Very nice work!
I see the engine is a single #python script that connects to a #PostgreSQL db.
Both are cool technologies but require quite a bit of technical expertise to be self-hosted.
Over the years I've seen that projects based on less cool technologies (php, cgi-bin, sqlite...) enable both #selfhosting and #SAFEhosting, that is using cheap, local, non #BigTech hosting providers.
It's something I realized reading free software based on the #permacomputing values.
Not really a suggestion or a feature request (maybe a note to myself, for a fork when I'll have more free time), but something I think you might consider.
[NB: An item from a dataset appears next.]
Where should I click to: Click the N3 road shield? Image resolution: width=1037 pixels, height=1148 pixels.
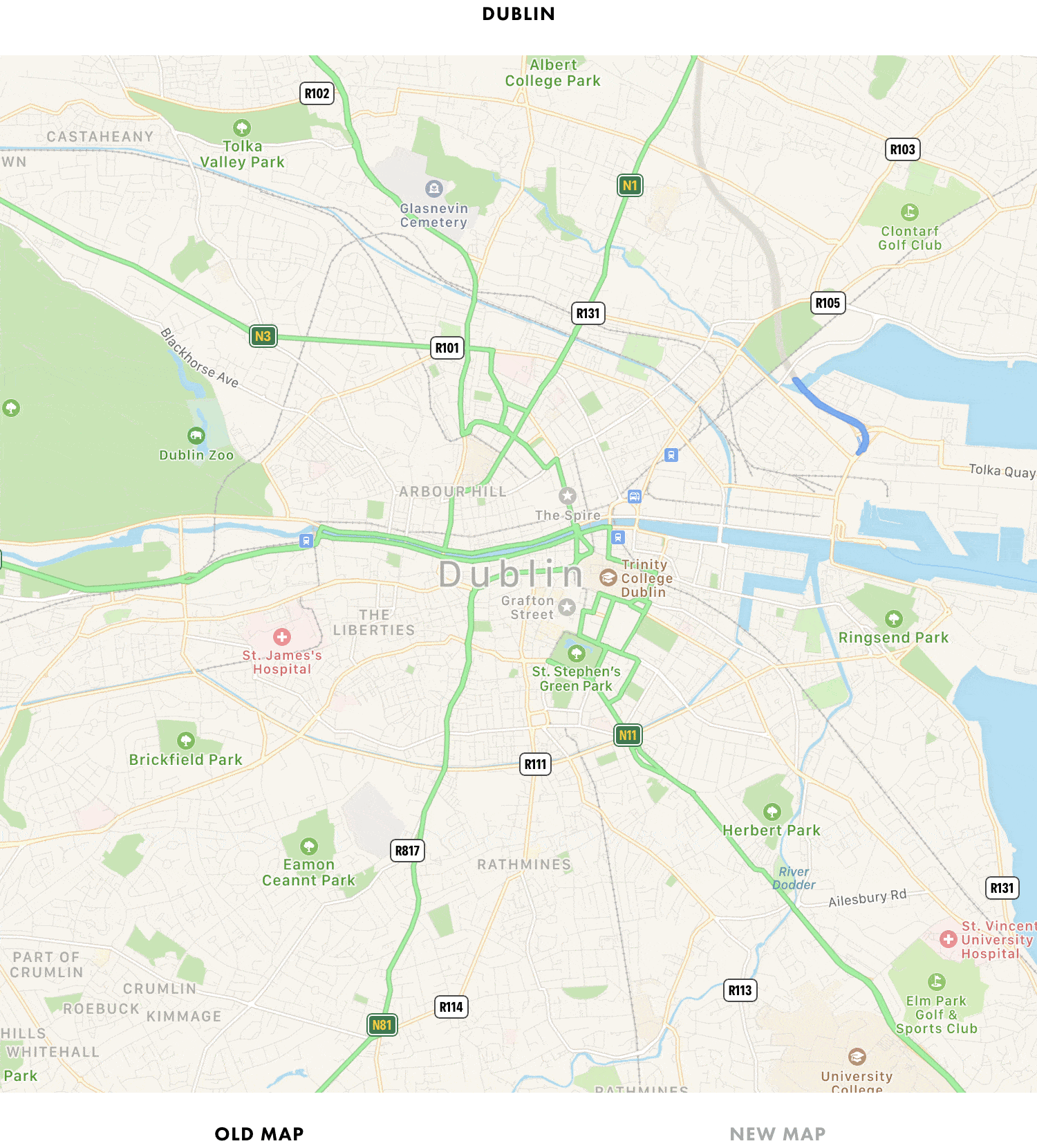click(263, 337)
Another one: it would be cool to enable a sort of federation among the instances, either by simply proxying the trusted instances (and excluding the duplicated urls) on user's search, or by enabling trusted #fediverse users to add websites to be crawled.
"Trust" here is a key concept: federation should be optional and disabled by default.
Anyway: good luck and good work!
And thanks for using a network #copyleft!
(I prefer the #HackingLicense over #AGPLv3 in the age of #GitHubCopilot/CopyALot, but at least AGPL protects the work you donated to the world from direct privatization...)
Long post
@Shamar @selea
Thanks for the thoughts, they're good ones!
Postgres I mostly picked because it's the database I've heard the highest praise of from everyone I've talked to who works daily with databases. Myself, I had something of a database phobia (😬) before starting work on this project so I was entirely working off other people's recommendations in that matter.
As for Python, it was mostly for access to a really great natural language processing library, Polyglot, which works well cross-language. Most of the heavy work is done by a SQL query, so it likely wouldn't be hard to reimplement in another backend language if someone so desired.
And for hosting apart from big tech, I'm currently running the live version on Uberspace which I highly recommend and which I expect will continue being able to host something like clew for the forseeable future (storage space perhaps being the main tricky bit).